| Entries provided |
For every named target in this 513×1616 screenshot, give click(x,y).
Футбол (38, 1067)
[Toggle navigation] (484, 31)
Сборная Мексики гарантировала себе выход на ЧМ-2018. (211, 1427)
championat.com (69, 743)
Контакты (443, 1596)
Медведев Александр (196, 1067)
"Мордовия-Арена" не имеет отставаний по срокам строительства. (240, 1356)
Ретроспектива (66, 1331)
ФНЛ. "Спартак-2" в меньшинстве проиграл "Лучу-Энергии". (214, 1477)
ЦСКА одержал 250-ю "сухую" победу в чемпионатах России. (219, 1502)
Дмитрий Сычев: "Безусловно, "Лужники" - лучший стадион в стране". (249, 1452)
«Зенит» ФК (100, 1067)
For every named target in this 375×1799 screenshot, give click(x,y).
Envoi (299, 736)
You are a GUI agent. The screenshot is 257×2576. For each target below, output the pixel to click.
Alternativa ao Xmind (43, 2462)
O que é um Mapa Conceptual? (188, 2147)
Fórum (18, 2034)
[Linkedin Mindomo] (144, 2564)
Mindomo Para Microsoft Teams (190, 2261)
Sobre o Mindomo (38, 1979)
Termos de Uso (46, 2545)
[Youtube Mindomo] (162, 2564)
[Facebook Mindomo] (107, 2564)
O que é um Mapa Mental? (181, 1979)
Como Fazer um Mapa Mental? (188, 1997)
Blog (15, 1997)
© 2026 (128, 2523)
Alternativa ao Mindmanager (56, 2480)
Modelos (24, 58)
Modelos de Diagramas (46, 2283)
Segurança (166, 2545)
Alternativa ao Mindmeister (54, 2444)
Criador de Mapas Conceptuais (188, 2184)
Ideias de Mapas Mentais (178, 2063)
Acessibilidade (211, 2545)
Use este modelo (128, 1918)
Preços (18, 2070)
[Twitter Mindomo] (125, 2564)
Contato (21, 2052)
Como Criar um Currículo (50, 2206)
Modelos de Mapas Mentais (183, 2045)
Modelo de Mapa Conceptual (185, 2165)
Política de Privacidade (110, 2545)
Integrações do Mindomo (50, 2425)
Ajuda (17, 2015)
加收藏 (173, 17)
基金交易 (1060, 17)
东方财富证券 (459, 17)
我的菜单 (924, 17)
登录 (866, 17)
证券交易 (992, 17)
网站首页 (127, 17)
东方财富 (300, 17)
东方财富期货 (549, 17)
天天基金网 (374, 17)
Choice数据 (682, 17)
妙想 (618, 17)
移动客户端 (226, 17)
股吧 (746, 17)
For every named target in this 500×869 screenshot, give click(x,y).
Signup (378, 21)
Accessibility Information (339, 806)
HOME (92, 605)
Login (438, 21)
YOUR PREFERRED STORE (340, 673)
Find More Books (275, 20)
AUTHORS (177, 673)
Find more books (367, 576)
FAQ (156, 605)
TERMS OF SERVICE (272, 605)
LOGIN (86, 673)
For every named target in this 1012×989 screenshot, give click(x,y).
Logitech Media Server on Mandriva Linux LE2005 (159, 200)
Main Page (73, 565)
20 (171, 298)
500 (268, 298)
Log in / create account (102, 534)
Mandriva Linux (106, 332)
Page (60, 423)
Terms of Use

| Stated exercise |
Rewrite every line starting at the one containing "天天基金网 (374, 17)" and ending at the last line above, both included. Raise each x and y coordinate given as an answer by 110, and leave all other numbers unchanged.

| Task output |
天天基金网 (484, 127)
Choice数据 (792, 127)
妙想 (728, 127)
移动客户端 (336, 127)
股吧 (856, 127)
For every named target in this 500×869 screenshot, give click(x,y).
Signup (488, 131)
Accessibility Information (449, 916)
HOME (202, 715)
Login (548, 131)
YOUR PREFERRED STORE (450, 783)
Find More Books (385, 130)
AUTHORS (287, 783)
Find more books (477, 686)
FAQ (266, 715)
TERMS OF SERVICE (382, 715)
LOGIN (196, 783)
For every named target in this 1012×989 screenshot, give click(x,y).
Logitech Media Server on Mandriva Linux LE2005 (269, 310)
Main Page (183, 675)
20 (281, 408)
500 (378, 408)
Log in / create account (212, 644)
Mandriva Linux (216, 442)
Page (170, 533)
Terms of Use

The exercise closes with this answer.